希尔伯特-黄变换端点效应的自适应端点相位正弦延拓方法

针对希尔伯特-黄变换（Hilbert Huang Transform，HHT）的端点效应问题，提出一种自适应端点相位正弦延拓经验模态分解（Empirical Mode Decomposition，EMD）方法.该方法根据端点附近数据变化趋势，通过在信号两端自适应加上相位、幅值和频率适当的正弦延拓函数，使得原端点的包络线顺着端点附近波形延展，以改进EMD分解精度.为满足EMD内禀模态分量（Intrinsic Mode Function，IMF）与原信号的相关性精度和EMD较低迭代次数的要求，引入能表征EMD性能的目标函数.该函数可通过迭代次数、IMF个数和有效IMF的相关系数大小等来衡量.由于该方法的边界延拓参数是根据延拓周期比例系数、延拓信号长度系数和采样频率自动确定的，故其分解过程完全是一个自适应过程，不需要人为设置，具有较好的实用性.仿真和液压系统实例分析表明，该方法不仅能较好地解决HHT的端点效应，而且相对现有的延拓方法而言，筛选次数更少，能显著提高信号EMD分解精度，且减小Hilbert谱的端点效应，更加精确地提取了液压系统齿轮泵振动信号的故障特征，取得了较好的应用效果.

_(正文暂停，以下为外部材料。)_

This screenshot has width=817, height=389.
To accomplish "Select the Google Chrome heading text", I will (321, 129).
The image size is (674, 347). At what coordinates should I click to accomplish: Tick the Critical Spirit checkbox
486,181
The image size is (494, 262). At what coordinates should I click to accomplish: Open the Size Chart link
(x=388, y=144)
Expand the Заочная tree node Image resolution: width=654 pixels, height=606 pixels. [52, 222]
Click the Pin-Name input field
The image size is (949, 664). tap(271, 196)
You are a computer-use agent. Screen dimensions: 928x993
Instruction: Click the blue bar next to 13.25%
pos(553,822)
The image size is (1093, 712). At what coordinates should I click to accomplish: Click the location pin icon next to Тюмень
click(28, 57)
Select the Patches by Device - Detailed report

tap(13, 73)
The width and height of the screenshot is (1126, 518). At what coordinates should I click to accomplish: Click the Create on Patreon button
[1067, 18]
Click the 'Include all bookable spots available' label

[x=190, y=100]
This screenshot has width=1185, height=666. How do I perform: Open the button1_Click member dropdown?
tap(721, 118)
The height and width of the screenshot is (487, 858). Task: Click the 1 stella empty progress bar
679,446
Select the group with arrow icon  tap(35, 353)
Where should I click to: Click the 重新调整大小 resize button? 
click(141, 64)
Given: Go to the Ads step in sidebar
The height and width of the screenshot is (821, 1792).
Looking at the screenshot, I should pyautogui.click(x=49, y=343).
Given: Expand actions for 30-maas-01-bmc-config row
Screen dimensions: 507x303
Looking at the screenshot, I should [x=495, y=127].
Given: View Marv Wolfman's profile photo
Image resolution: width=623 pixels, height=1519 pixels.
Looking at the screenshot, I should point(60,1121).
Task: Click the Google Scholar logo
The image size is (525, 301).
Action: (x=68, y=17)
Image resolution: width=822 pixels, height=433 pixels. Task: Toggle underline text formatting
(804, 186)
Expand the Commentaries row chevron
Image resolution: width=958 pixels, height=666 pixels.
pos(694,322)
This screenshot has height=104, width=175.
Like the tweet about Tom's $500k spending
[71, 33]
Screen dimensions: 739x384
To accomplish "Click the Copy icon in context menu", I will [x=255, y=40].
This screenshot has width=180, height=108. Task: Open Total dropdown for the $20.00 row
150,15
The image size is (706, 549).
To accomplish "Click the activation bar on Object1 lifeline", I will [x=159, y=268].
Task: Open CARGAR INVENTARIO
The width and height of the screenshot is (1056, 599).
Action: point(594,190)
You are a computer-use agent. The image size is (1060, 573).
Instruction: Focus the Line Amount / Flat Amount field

Processing Method for Hilbert-Huang Transform End Effects Self-Adaptive Endpoint-Phase Sinusoidal Extension

For the Hilbert-Huang Transform(HHT) endpoint effect problem, a self-adaptive method of endpoint-phase sinusoidal extension was presented. This method adaptively adds sinusoidal extension function of phase, amplitude and frequency to improve decomposition precision according to the data trend near the end. Then the object function to represent empirical mode decomposition(EMD) performance was introduced to satisfy the pertinence precision between intrinsic mode function(IMF) and original signal and low iterations of EMD. The boundary extension parameter decomposition is an adaptive process with better practicability. The simulation and example of hydraulic system show that this approach can not only solve HHT end effect, but also improve EMD decomposition precision with less filtration and reduce Hilbert spectrum end effect. Finally, it can extract the fault characteristics of gear pump vibration signal and get a good application effect.